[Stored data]

----------

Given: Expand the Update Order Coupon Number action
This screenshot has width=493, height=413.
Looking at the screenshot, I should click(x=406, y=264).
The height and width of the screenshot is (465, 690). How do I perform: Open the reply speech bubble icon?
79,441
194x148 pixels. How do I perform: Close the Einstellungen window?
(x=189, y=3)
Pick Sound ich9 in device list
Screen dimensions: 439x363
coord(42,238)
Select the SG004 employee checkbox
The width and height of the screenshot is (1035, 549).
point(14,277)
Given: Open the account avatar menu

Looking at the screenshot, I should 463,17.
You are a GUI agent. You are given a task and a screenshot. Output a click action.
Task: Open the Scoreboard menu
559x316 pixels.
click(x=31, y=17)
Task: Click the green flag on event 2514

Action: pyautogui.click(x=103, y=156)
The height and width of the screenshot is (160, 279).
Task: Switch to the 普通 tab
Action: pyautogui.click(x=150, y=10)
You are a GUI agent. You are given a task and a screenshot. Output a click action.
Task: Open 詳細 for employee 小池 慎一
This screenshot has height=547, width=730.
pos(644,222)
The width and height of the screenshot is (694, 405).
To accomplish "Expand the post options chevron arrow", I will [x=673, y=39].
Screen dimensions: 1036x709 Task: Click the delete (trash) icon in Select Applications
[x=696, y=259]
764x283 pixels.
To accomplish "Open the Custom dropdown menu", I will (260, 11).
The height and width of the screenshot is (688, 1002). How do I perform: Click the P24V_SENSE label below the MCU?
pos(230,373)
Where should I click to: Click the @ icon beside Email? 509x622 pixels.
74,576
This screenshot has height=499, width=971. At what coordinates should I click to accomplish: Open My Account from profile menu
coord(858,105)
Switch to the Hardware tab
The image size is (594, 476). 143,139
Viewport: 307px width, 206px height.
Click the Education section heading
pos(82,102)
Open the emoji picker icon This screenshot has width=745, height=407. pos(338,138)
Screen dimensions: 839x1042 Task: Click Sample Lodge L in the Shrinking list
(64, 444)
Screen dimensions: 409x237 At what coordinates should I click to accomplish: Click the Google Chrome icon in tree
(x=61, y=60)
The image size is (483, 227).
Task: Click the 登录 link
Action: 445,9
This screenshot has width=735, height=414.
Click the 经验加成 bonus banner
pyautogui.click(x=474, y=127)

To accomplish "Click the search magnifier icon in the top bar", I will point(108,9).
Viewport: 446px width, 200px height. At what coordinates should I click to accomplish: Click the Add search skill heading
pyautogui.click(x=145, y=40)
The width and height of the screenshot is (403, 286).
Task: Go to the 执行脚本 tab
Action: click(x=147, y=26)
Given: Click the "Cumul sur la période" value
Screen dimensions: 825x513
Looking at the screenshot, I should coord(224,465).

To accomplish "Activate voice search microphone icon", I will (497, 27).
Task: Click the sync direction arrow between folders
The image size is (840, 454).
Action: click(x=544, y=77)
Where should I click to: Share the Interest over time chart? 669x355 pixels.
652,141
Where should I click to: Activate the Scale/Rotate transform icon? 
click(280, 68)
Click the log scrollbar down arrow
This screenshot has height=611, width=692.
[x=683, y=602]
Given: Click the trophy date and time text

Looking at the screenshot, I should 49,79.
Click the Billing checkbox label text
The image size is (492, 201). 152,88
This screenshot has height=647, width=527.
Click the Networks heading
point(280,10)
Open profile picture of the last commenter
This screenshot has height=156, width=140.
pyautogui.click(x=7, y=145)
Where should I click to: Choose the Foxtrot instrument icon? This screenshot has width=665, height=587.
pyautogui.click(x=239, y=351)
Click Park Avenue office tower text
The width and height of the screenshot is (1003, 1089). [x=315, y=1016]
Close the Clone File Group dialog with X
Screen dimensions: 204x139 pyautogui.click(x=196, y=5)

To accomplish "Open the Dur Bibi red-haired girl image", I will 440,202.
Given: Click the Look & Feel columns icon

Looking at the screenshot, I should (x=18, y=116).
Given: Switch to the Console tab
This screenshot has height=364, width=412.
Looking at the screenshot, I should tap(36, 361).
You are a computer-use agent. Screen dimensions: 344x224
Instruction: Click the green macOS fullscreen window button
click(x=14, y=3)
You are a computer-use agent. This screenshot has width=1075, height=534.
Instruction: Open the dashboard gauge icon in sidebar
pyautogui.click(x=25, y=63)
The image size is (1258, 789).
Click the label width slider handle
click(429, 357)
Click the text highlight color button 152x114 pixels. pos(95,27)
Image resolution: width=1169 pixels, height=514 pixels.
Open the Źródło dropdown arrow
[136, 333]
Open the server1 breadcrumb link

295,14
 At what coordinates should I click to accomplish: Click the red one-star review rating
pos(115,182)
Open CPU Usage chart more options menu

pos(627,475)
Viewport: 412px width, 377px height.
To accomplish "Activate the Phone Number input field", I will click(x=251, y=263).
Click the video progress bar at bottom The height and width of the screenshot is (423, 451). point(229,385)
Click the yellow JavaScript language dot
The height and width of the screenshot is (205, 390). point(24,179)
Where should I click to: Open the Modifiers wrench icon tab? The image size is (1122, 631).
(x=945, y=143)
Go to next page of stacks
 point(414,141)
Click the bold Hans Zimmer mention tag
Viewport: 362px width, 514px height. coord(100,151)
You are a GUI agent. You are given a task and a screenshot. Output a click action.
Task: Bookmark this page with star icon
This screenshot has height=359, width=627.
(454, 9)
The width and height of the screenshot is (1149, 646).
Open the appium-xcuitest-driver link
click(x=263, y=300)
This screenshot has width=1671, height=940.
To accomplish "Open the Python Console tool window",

----------

Exercise description:
Transcribe the records in full, so that each line reads exactly as before.

Result:
Given: Expand the Update Order Coupon Number action
This screenshot has width=493, height=413.
Looking at the screenshot, I should click(x=406, y=264).
The height and width of the screenshot is (465, 690). How do I perform: Open the reply speech bubble icon?
79,441
194x148 pixels. How do I perform: Close the Einstellungen window?
(x=189, y=3)
Pick Sound ich9 in device list
Screen dimensions: 439x363
coord(42,238)
Select the SG004 employee checkbox
The width and height of the screenshot is (1035, 549).
point(14,277)
Given: Open the account avatar menu

Looking at the screenshot, I should 463,17.
You are a GUI agent. You are given a task and a screenshot. Output a click action.
Task: Open the Scoreboard menu
559x316 pixels.
click(x=31, y=17)
Task: Click the green flag on event 2514

Action: pyautogui.click(x=103, y=156)
The height and width of the screenshot is (160, 279).
Task: Switch to the 普通 tab
Action: pyautogui.click(x=150, y=10)
You are a GUI agent. You are given a task and a screenshot. Output a click action.
Task: Open 詳細 for employee 小池 慎一
This screenshot has height=547, width=730.
pos(644,222)
The width and height of the screenshot is (694, 405).
To accomplish "Expand the post options chevron arrow", I will [x=673, y=39].
Screen dimensions: 1036x709 Task: Click the delete (trash) icon in Select Applications
[x=696, y=259]
764x283 pixels.
To accomplish "Open the Custom dropdown menu", I will (260, 11).
The height and width of the screenshot is (688, 1002). How do I perform: Click the P24V_SENSE label below the MCU?
pos(230,373)
Where should I click to: Click the @ icon beside Email? 509x622 pixels.
74,576
This screenshot has height=499, width=971. At what coordinates should I click to accomplish: Open My Account from profile menu
coord(858,105)
Switch to the Hardware tab
The image size is (594, 476). 143,139
Viewport: 307px width, 206px height.
Click the Education section heading
pos(82,102)
Open the emoji picker icon This screenshot has width=745, height=407. pos(338,138)
Screen dimensions: 839x1042 Task: Click Sample Lodge L in the Shrinking list
(64, 444)
Screen dimensions: 409x237 At what coordinates should I click to accomplish: Click the Google Chrome icon in tree
(x=61, y=60)
The image size is (483, 227).
Task: Click the 登录 link
Action: 445,9
This screenshot has width=735, height=414.
Click the 经验加成 bonus banner
pyautogui.click(x=474, y=127)

To accomplish "Click the search magnifier icon in the top bar", I will point(108,9).
Viewport: 446px width, 200px height. At what coordinates should I click to accomplish: Click the Add search skill heading
pyautogui.click(x=145, y=40)
The width and height of the screenshot is (403, 286).
Task: Go to the 执行脚本 tab
Action: click(x=147, y=26)
Given: Click the "Cumul sur la période" value
Screen dimensions: 825x513
Looking at the screenshot, I should coord(224,465).

To accomplish "Activate voice search microphone icon", I will (497, 27).
Task: Click the sync direction arrow between folders
The image size is (840, 454).
Action: click(x=544, y=77)
Where should I click to: Share the Interest over time chart? 669x355 pixels.
652,141
Where should I click to: Activate the Scale/Rotate transform icon? 
click(280, 68)
Click the log scrollbar down arrow
This screenshot has height=611, width=692.
[x=683, y=602]
Given: Click the trophy date and time text

Looking at the screenshot, I should 49,79.
Click the Billing checkbox label text
The image size is (492, 201). 152,88
This screenshot has height=647, width=527.
Click the Networks heading
point(280,10)
Open profile picture of the last commenter
This screenshot has height=156, width=140.
pyautogui.click(x=7, y=145)
Where should I click to: Choose the Foxtrot instrument icon? This screenshot has width=665, height=587.
pyautogui.click(x=239, y=351)
Click Park Avenue office tower text
The width and height of the screenshot is (1003, 1089). [x=315, y=1016]
Close the Clone File Group dialog with X
Screen dimensions: 204x139 pyautogui.click(x=196, y=5)

To accomplish "Open the Dur Bibi red-haired girl image", I will 440,202.
Given: Click the Look & Feel columns icon

Looking at the screenshot, I should (x=18, y=116).
Given: Switch to the Console tab
This screenshot has height=364, width=412.
Looking at the screenshot, I should tap(36, 361).
You are a computer-use agent. Screen dimensions: 344x224
Instruction: Click the green macOS fullscreen window button
click(x=14, y=3)
You are a computer-use agent. This screenshot has width=1075, height=534.
Instruction: Open the dashboard gauge icon in sidebar
pyautogui.click(x=25, y=63)
The image size is (1258, 789).
Click the label width slider handle
click(429, 357)
Click the text highlight color button 152x114 pixels. pos(95,27)
Image resolution: width=1169 pixels, height=514 pixels.
Open the Źródło dropdown arrow
[136, 333]
Open the server1 breadcrumb link

295,14
 At what coordinates should I click to accomplish: Click the red one-star review rating
pos(115,182)
Open CPU Usage chart more options menu

pos(627,475)
Viewport: 412px width, 377px height.
To accomplish "Activate the Phone Number input field", I will click(x=251, y=263).
Click the video progress bar at bottom The height and width of the screenshot is (423, 451). point(229,385)
Click the yellow JavaScript language dot
The height and width of the screenshot is (205, 390). point(24,179)
Where should I click to: Open the Modifiers wrench icon tab? The image size is (1122, 631).
(x=945, y=143)
Go to next page of stacks
 point(414,141)
Click the bold Hans Zimmer mention tag
Viewport: 362px width, 514px height. coord(100,151)
You are a GUI agent. You are given a task and a screenshot. Output a click action.
Task: Bookmark this page with star icon
This screenshot has height=359, width=627.
(454, 9)
The width and height of the screenshot is (1149, 646).
Open the appium-xcuitest-driver link
click(x=263, y=300)
This screenshot has width=1671, height=940.
To accomplish "Open the Python Console tool window",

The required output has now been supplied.